Die Konferenz der unabhängigen Datenschutzaufsichtsbehörden des Bundes und der Länder (DSK) informiert Unternehmen zur aktuellen Rechtslage mit zwei möglichen Szenarien.
Das erste Szenarium wäre der geregelte Austritt, auch Deal-Brexit genannt. In diesem Fall würde die Datenschutz-Grundverordnung (DSGVO) nach den Vorgaben des vorliegenden Entwurfs eines Austrittsabkommens zwischen der EU und dem Vereinigten Königreichs Großbritannien und Nordirland (VK) weiterhin bestehen bleiben. Das Abkommen legt einen Übertragungszeitraum vom 30. März 2019 bis Ende 2020 fest (Art. 126). Die Übertragungszeit kann um zwei Jahre einmalig vor dem 1. Juli 2020 verlängert werden (Art. 132). In dieser Zeit gelten die EU-Rechte, also auch die DSGVO. Somit wäre das Land weiterhin ein Mitglied der EU und kein Drittland im Sinne der DSGVO. Somit dürfen personenbezogene Daten bislang unter denselben Voraussetzungen wie bisher in das VK übermittelt werden.

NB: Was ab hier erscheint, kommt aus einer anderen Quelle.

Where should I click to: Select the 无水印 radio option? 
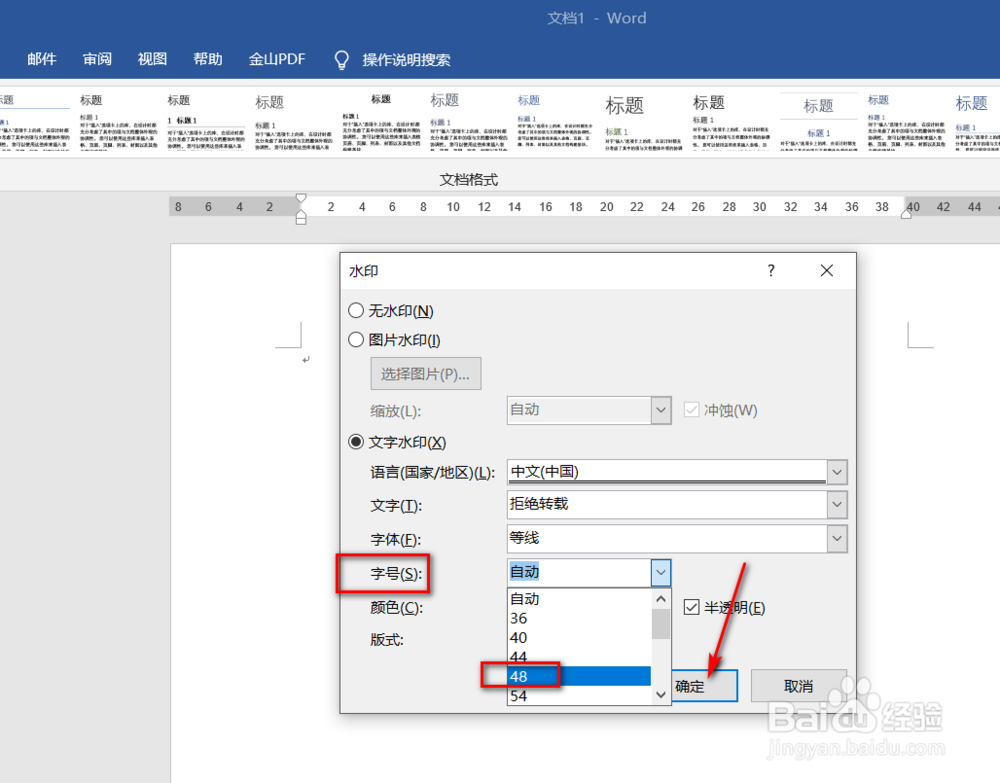[356, 311]
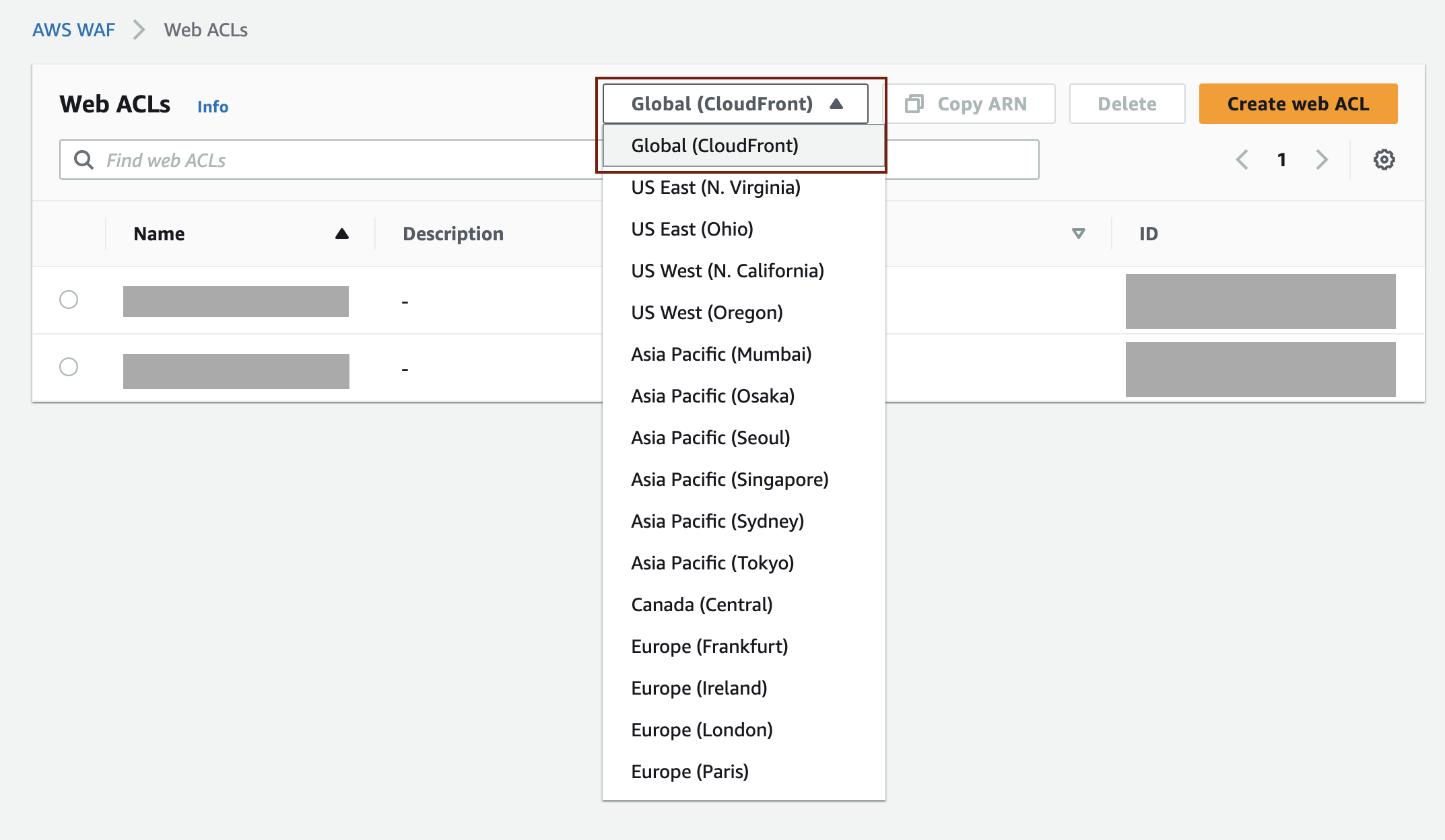Choose US East (N. Virginia) region
Image resolution: width=1445 pixels, height=840 pixels.
click(716, 188)
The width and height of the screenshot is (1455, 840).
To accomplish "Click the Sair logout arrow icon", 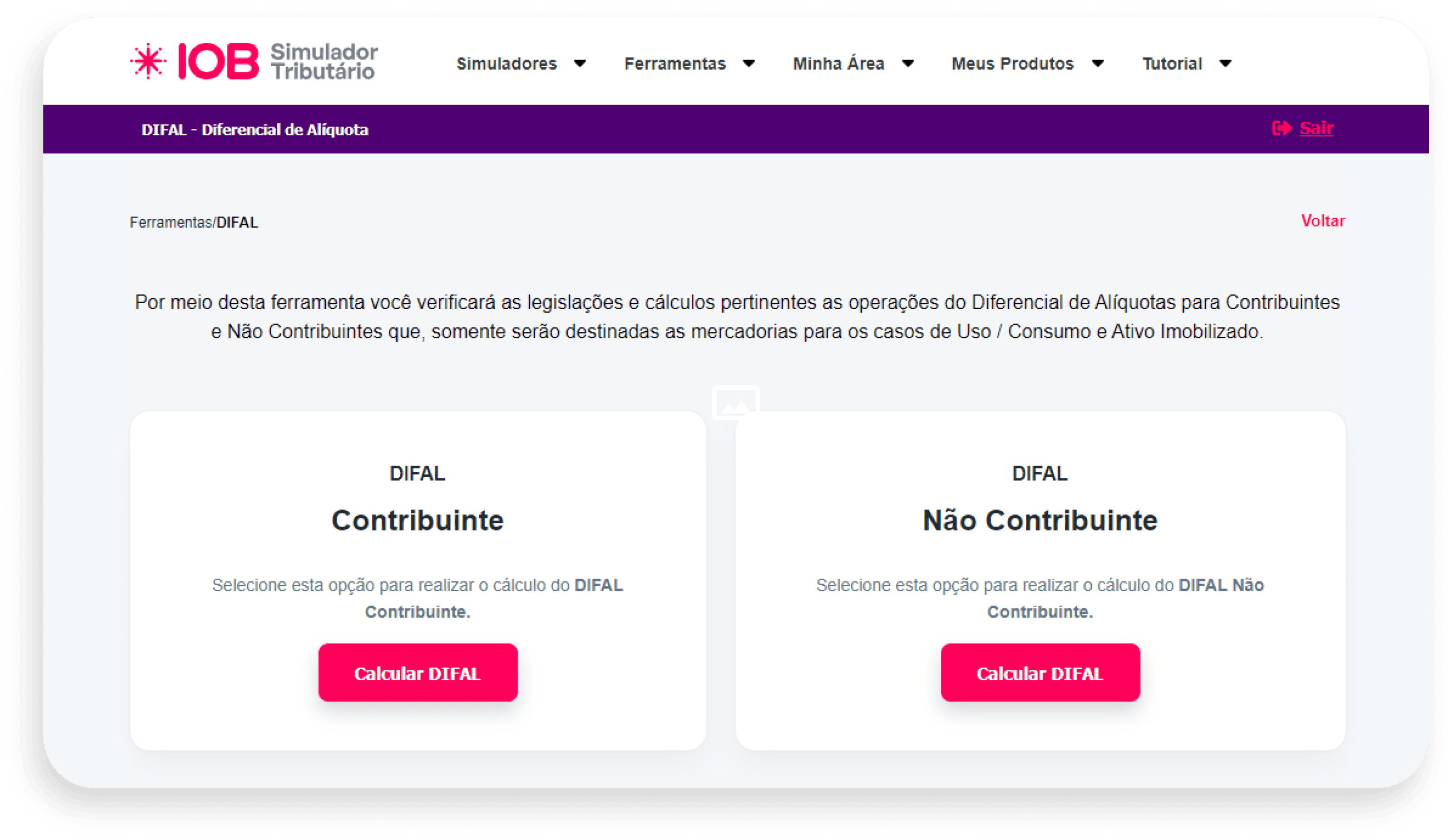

Der ungeregelte Austritt („No-Deal-Brexit“) stellt das zweite Szenarium dar. Hier wird das VK von der DSGVO als Drittland angesehen. Für die Übermittlung personenbezogener Daten an Partner im VK, müssen ab dem 30. März 2019, die Datenübermittlungen mit den besonderen Maßnahmen nach Kapitel V DS-GVO absichert werden. Die DSK verweist an der Stelle nachdrücklich auf die vom Europäischen Datenschutzausschuss (EDSA) veröffentliche Information, die besonders bei datenübermittelnden Stellen zu berücksichtigen ist.